Possible Black corporate-class personalities who could facilitate a “Black Civil Society Enhancement Movement” include – Shirley Ann Jackson (President of Rensselaer Polytechnic Institute); Richard Parsons (CEO Time Warner); Kenneth Chenault (CEO American Express); Ann Fudge (CEO of Young & Rubicam Brands);Patricia Thomas-Graham (CEO & Chair CNBC); Steve Mills (President/Chief Operating Officer MSG Sports); and Earl Graves (Publisher of Black Enterprise Magazine). Skillful entertainment-entrepreneur African-American personalities like Quincy Jones, Russell Simmons, and Oprah Winfrey could also perform a vital leadership role in facilitating a “Black Civil Society Enhancement Movement.”

Two final observations.  First, the suggested three Black-elite assisted outreach-to-Black-popular-society movements – 1) Anti-Poverty/Anti-Racist Criminal Justice Movement; 2) Black Educational Renewal Movement; 3) Black Civil Society Enhancement Movement – can both co-exist and operationally intertwine.

Second.  It is, I think, particularly important that the African-American elite sector, here in the early years of the 21st century, assume the task of employing its strategic positions in the American system and mobilizing its own resources – along with the necessary share of the nation’s resources – to vanquish crises afflicting weak working-class and poor African-American families. Why is it so important for today’s Black elite to come forth to perform this crucial task? If today’s Black elite were to perform this function with even partial success, they would transform not only African-American society for the better,  but also transform for the better the wider plutocratic-corporatist and conservative-Republican dominated American society. 

This kind of double-barrel transforming reformation for Black people and the wider American system is, I believe, a contribution today’s African-American elite sector can help bring about. The Black elite need only find the inner-will  to do so. The Black elite need only find the inner-courage to experiment with its new status-identity by retrieving the historic lessons – highlighted in this essay – associated with the outreach-to-Black-popular-society-leadership orientation.

Martin Kilson graduated from Lincoln University in 1953 and from Harvard University graduate school in 1959. He taught political science at Harvard University for 38 years, retiring in 1999 as Frank G. Thomson professor of Government, Emeritus.

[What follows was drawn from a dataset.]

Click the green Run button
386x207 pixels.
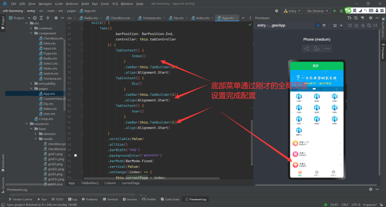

His publications include – Political Change in a West African State (Harvard Univ. Press, 1966); Apropos of Africa: Sentiments of American Negro Leadership Toward Africa, 1850s-1950 (Frank Cass Co.,London, 1969); New States in the Modern World (Harvard Univ. Press, 1975); The African Diaspora: Interpretive Essays (Harvard Univ. Press, 1976); and The Making of Black Intellectuals: Studies on the African-American Intelligentsia (Forthcoming).